Work order: Every record must be repeated exactly; omit any pictures they contain.

Collected data:
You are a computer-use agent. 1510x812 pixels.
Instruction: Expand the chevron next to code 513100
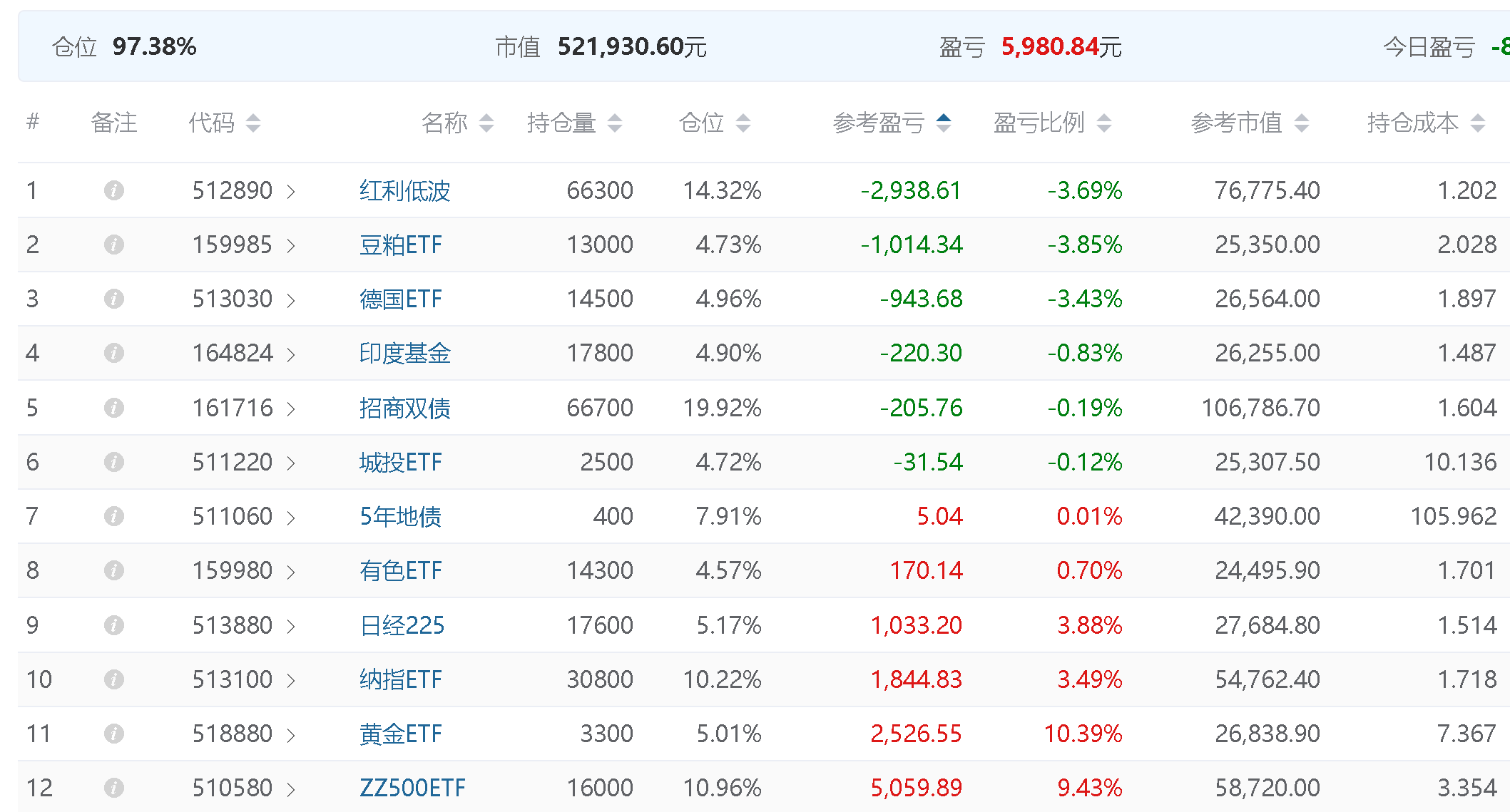291,680
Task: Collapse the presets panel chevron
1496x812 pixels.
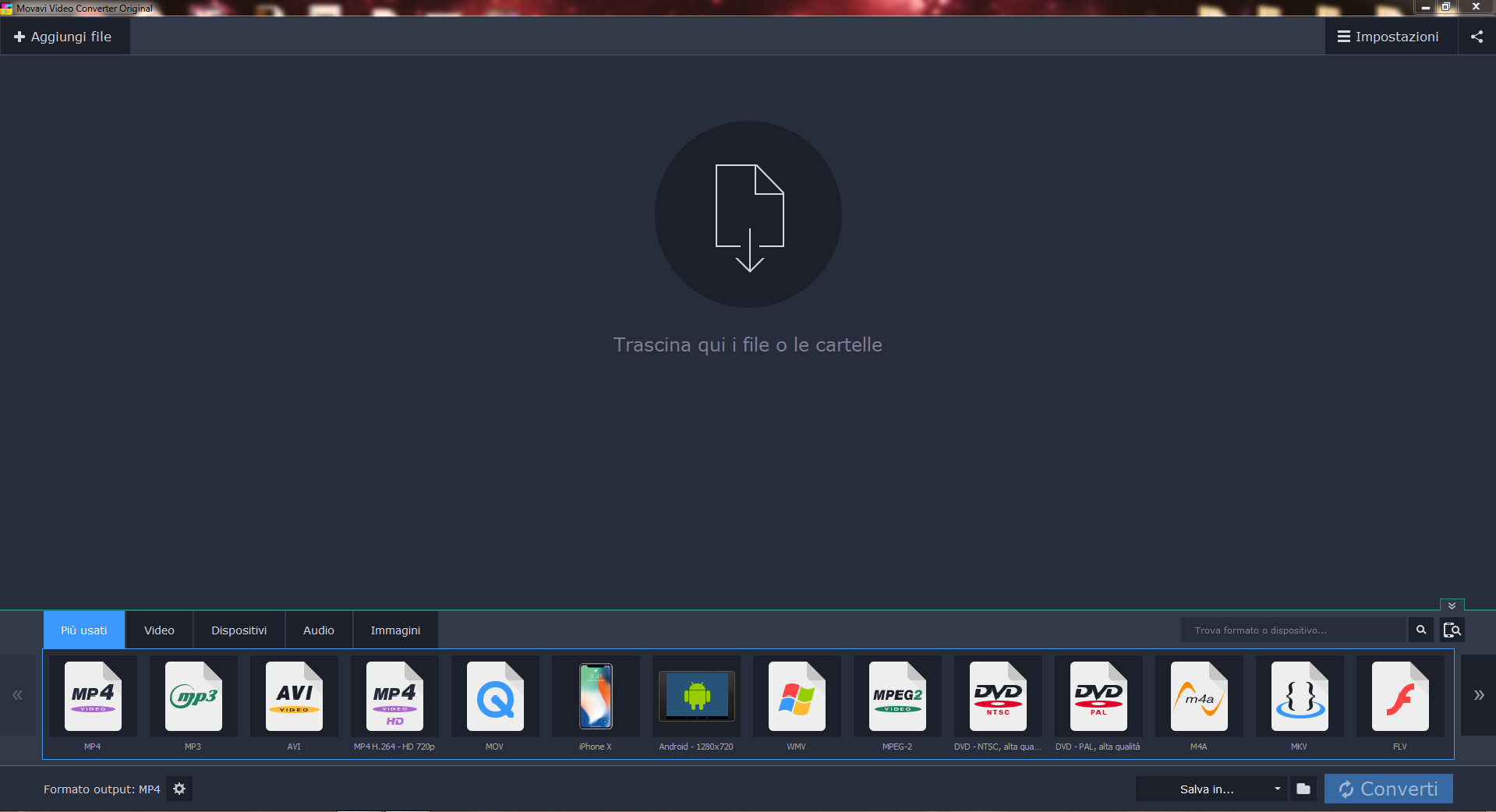Action: tap(1452, 605)
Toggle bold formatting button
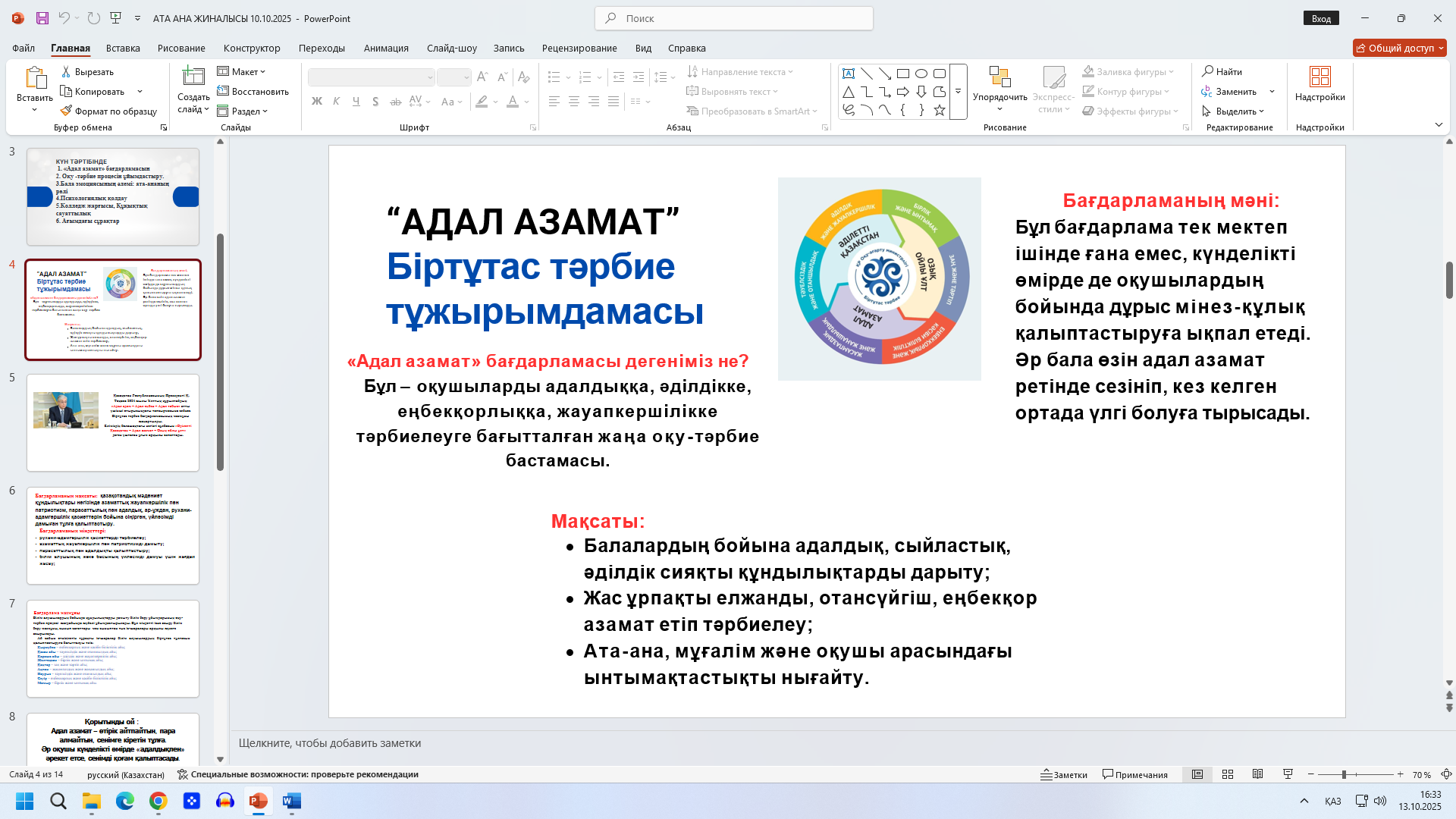This screenshot has width=1456, height=819. point(317,102)
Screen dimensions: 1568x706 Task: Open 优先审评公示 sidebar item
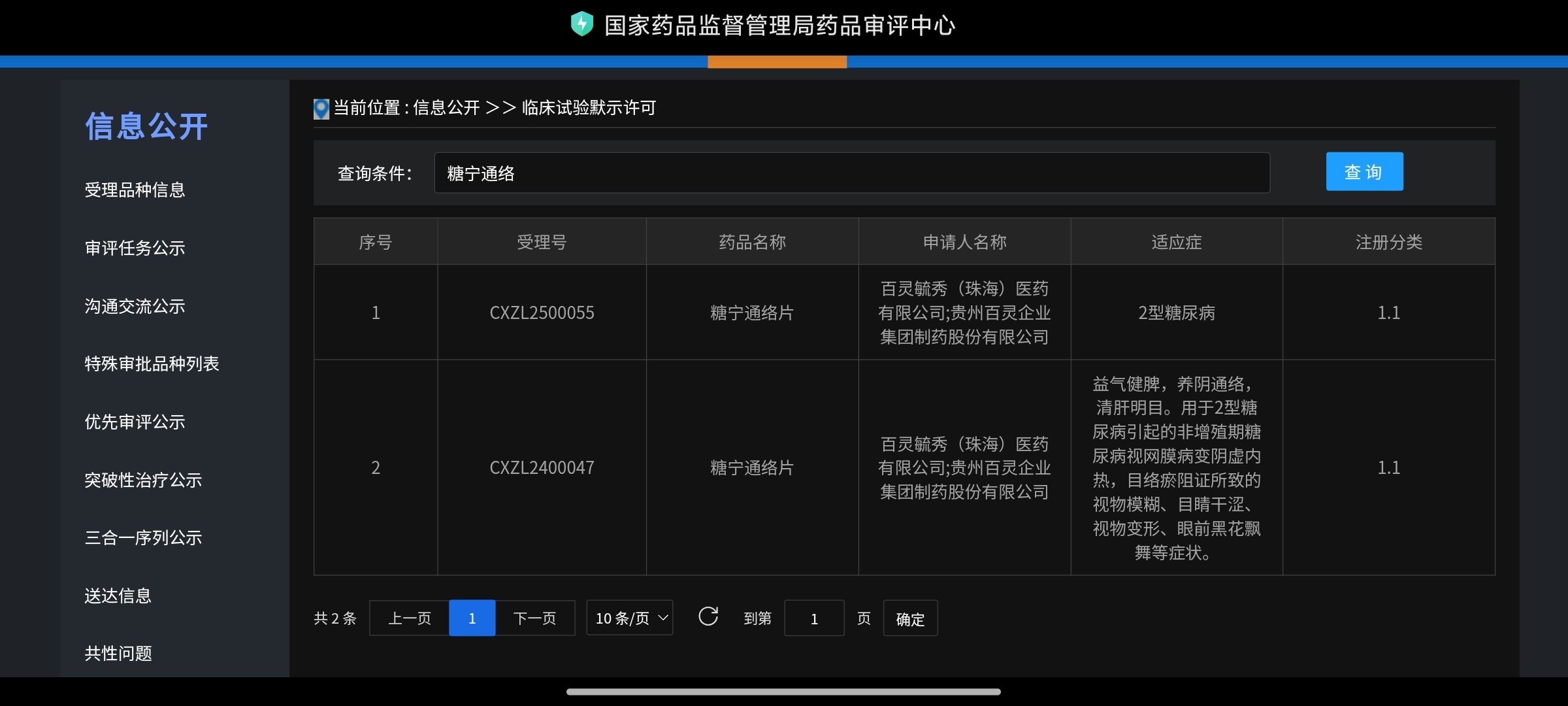pos(135,422)
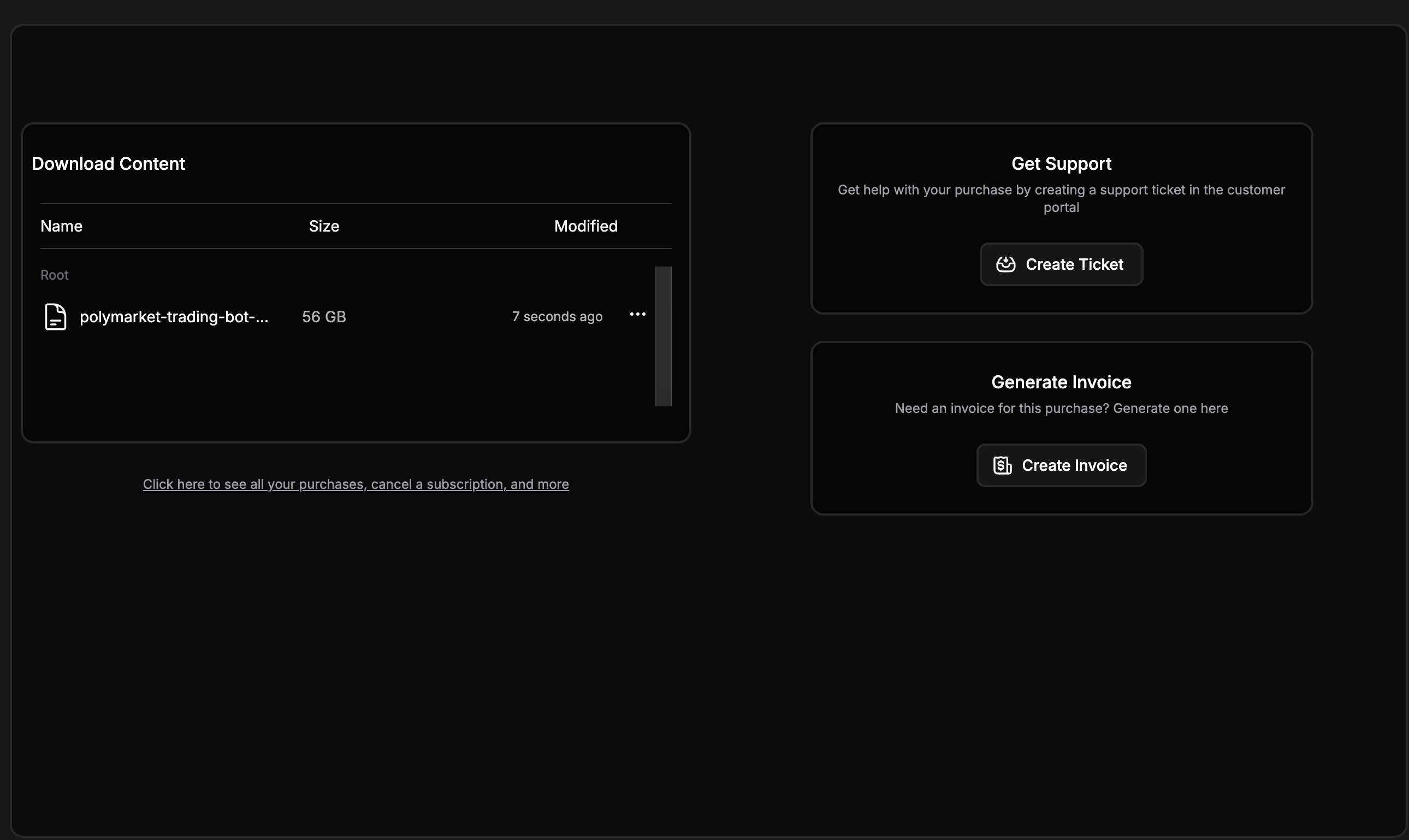Click Create Invoice to generate an invoice

tap(1061, 465)
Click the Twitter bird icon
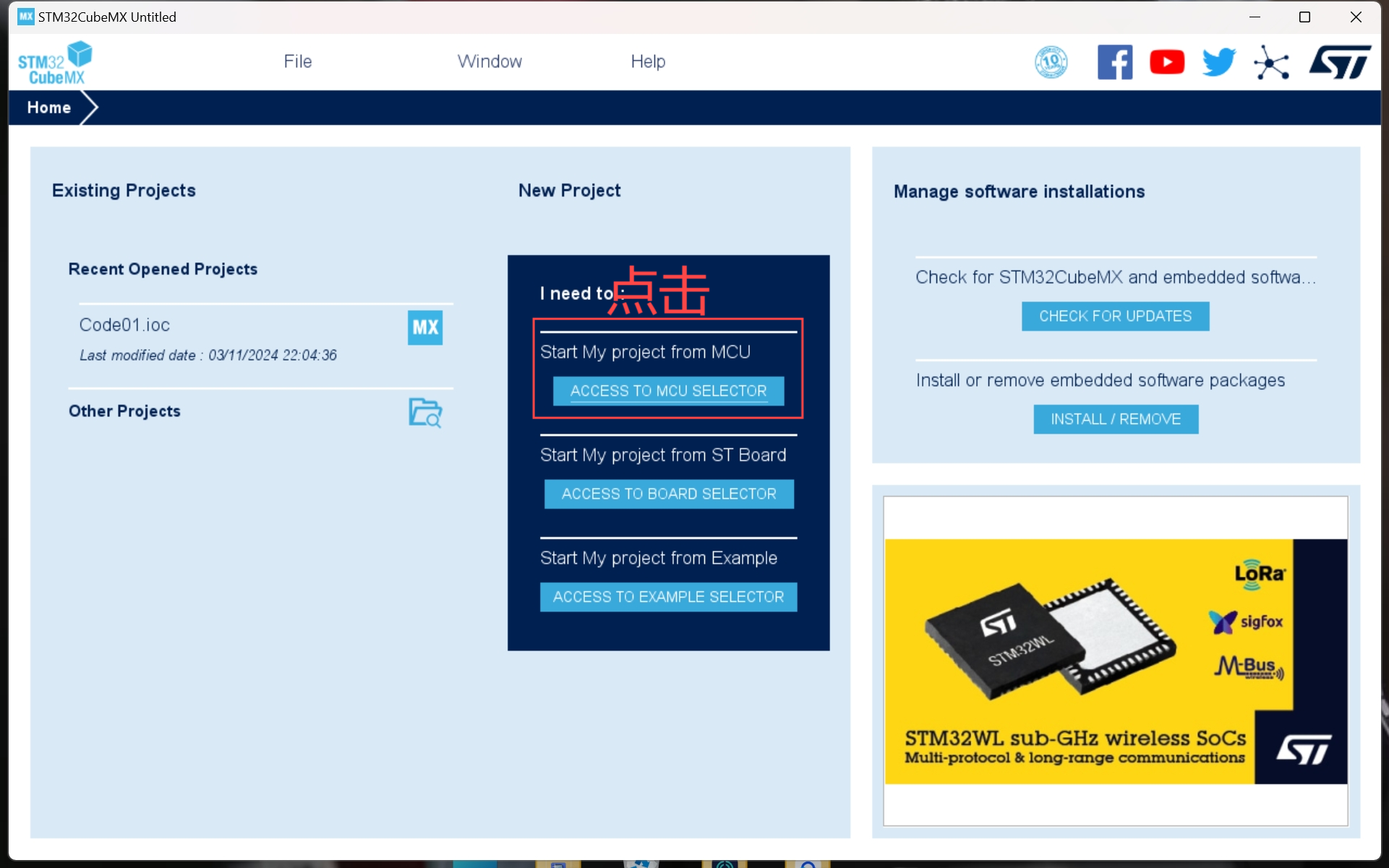 pos(1219,62)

Expected output:
You are a computer-use agent. 1510x812 pixels.
Instruction: Expand the chevron next to code 513100
291,680
Task: Collapse the presets panel chevron
1496x812 pixels.
Action: tap(1452, 605)
Toggle bold formatting button
This screenshot has width=1456, height=819. point(317,102)
Screen dimensions: 1568x706 Task: Open 优先审评公示 sidebar item
pos(135,422)
Click Create Invoice to generate an invoice

tap(1061, 465)
Click the Twitter bird icon
 pos(1219,62)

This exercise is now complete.